Extract to read:

□ □ □ □

Climate Summit
Leaders then and now: a history of holding vital talks
The delegates at Bermuda’s inaugural Climate Summit would not be the last to gather on the Island to make decisions of global significance, according to David Hart of the Bermuda Business Development Agency.
“The talent, the ingenuity, and the innovation are here already so we can and should play that leadership role.”
Walter Roban, Bermuda Deputy Premier
Opening the conference, David Hart, chief executive officer of the Bermuda Business Development Agency (BDA), referred to a meeting that took place in December 1953 that had also aimed to make the world a better place.
Soon after that meeting, the so-called Western Summit between British Prime Minister Winston Churchill, US President Dwight D. Eisenhower and French Premier Joseph Laniel, Eisenhower delivered his famous “Atoms for Peace” speech on nuclear non-proliferation to the UN General Assembly in New York.
Hart said: “I am a lover of history and a student of history and I’ve enjoyed getting to know some Bermuda history since I started this post at BDA last October. One of the things I learned recently was a story about how Bermuda has often been a central meeting place for great minds and friends, from both sides of the Atlantic, to come together and discuss important issues of international significance.”
The Western Summit had been held to discuss “very important issues of mutual support”, he said, and so too would the Bermuda Climate Summit.
Bermuda’s risk industry is working to create solutions for the greatest challenge the world now faces from climate change, but which also happens to be the Island’s greatest opportunity, he said.

□ □ □ □

Problem description:
Answer these questions using the Climate Summit article:
(a) Who is identified as Bermuda's Deputy Premier?
(b) In what month and year did the meeting called the Western Summit take place?
(c) What was the name of the speech Eisenhower delivered to the UN General Assembly soon after that meeting?
The records that follow have no connection to the text above.

Supplied records:

□ □ □ □

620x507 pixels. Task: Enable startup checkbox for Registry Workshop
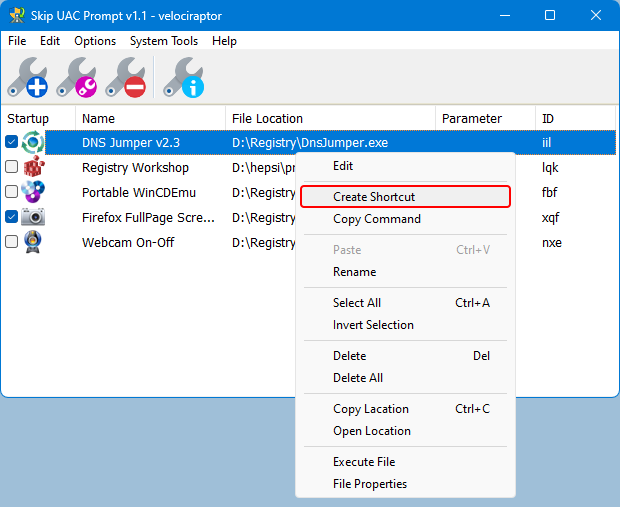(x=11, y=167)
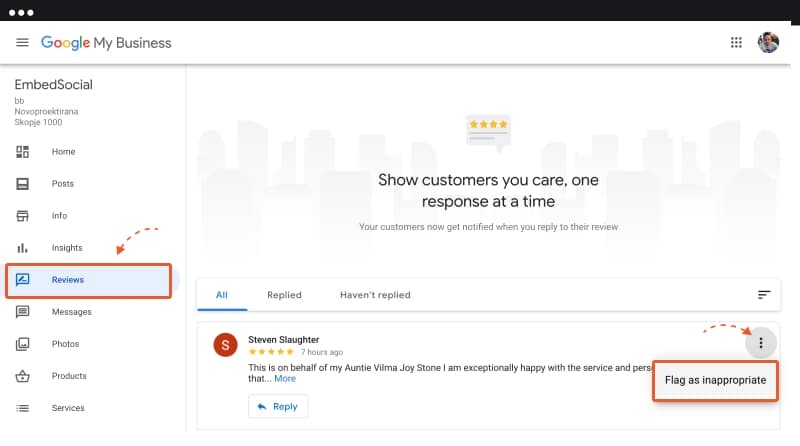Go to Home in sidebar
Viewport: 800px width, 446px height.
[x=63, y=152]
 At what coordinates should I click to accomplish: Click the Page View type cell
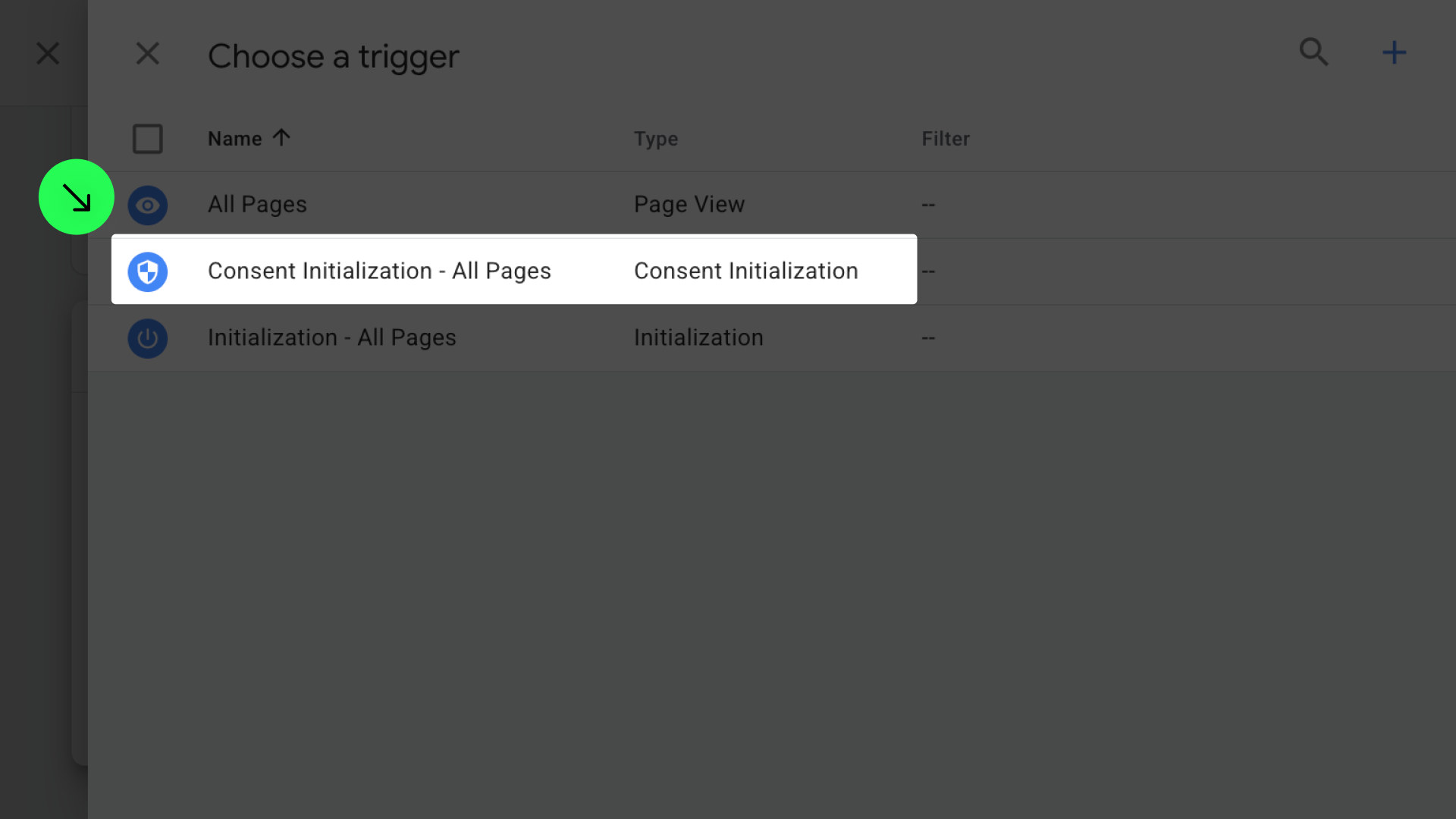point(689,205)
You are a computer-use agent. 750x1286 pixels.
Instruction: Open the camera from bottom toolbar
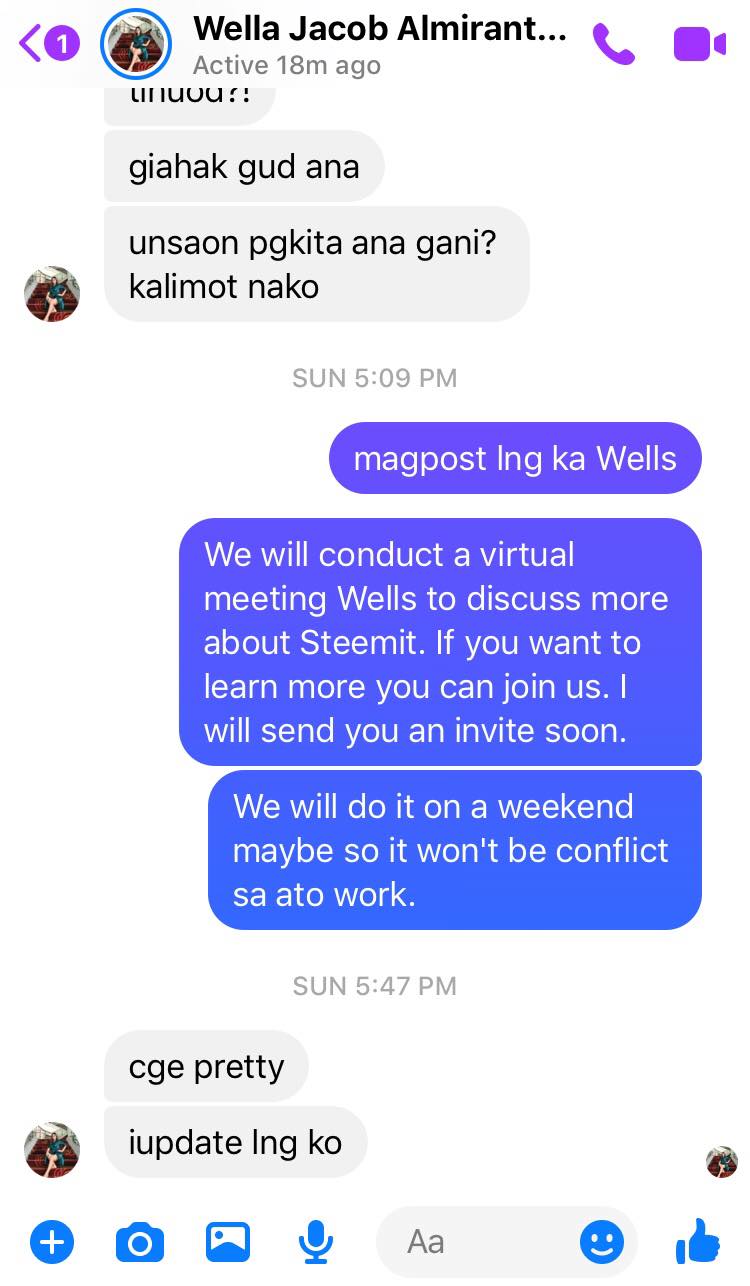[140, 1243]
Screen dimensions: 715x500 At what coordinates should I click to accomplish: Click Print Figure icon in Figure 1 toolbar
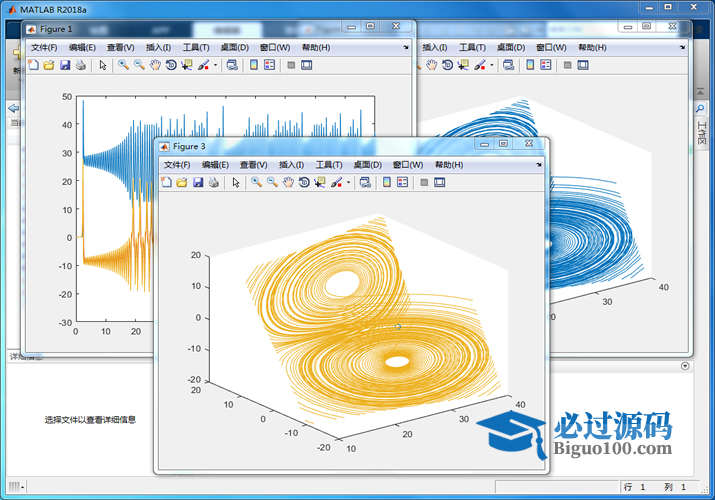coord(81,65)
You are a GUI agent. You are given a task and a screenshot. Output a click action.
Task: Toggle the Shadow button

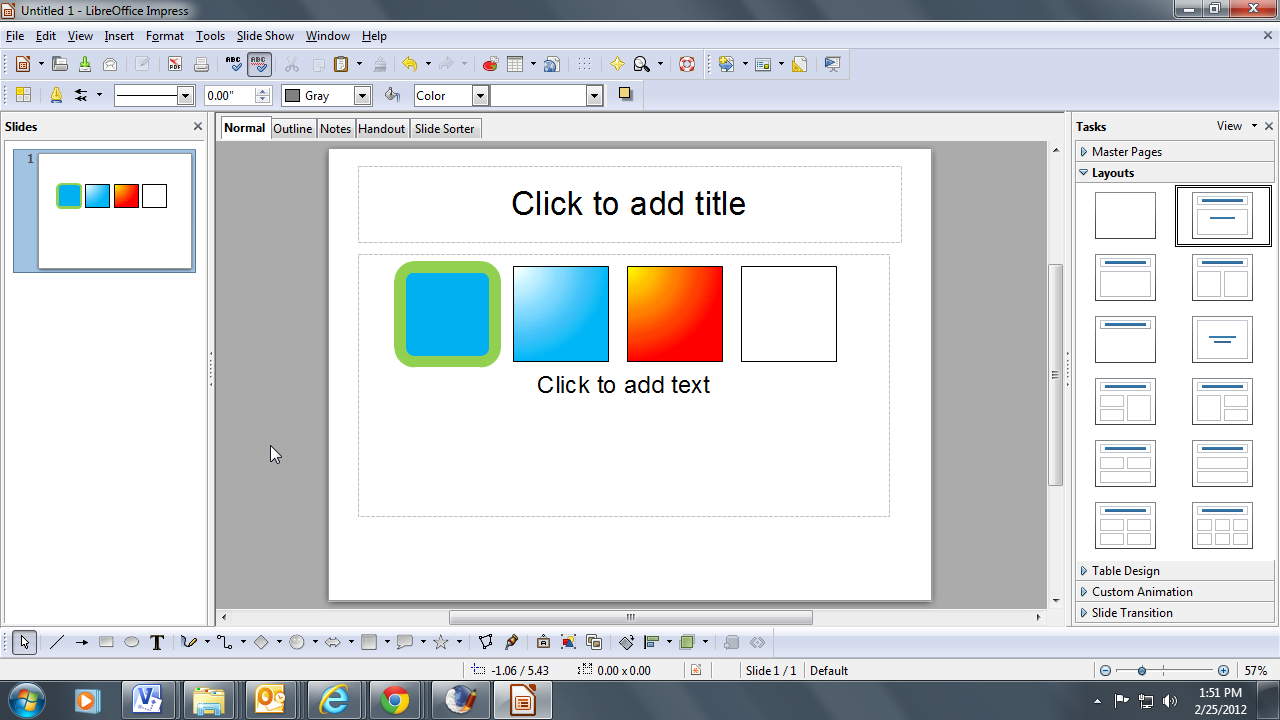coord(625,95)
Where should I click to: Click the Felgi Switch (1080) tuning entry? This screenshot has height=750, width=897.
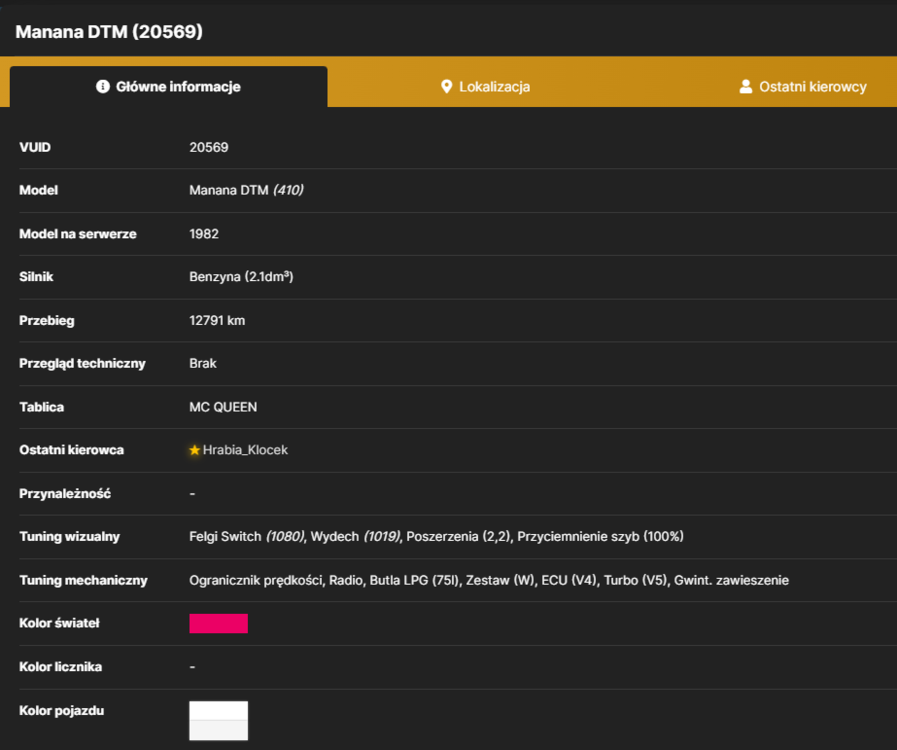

□ □ □ □

Completed task:
(a) Walter Roban
(b) December 1953
(c) "Atoms for Peace"